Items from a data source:
---
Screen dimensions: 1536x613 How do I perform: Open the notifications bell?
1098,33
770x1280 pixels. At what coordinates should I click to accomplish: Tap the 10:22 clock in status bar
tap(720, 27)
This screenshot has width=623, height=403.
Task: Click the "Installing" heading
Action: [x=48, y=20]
---
§ WORK ITEM
Nothing may change. Retype all of the entries.

§ RESPONSE BELOW
Screen dimensions: 1536x613 How do I perform: Open the notifications bell?
1098,33
770x1280 pixels. At what coordinates should I click to accomplish: Tap the 10:22 clock in status bar
tap(720, 27)
This screenshot has width=623, height=403.
Task: Click the "Installing" heading
Action: [x=48, y=20]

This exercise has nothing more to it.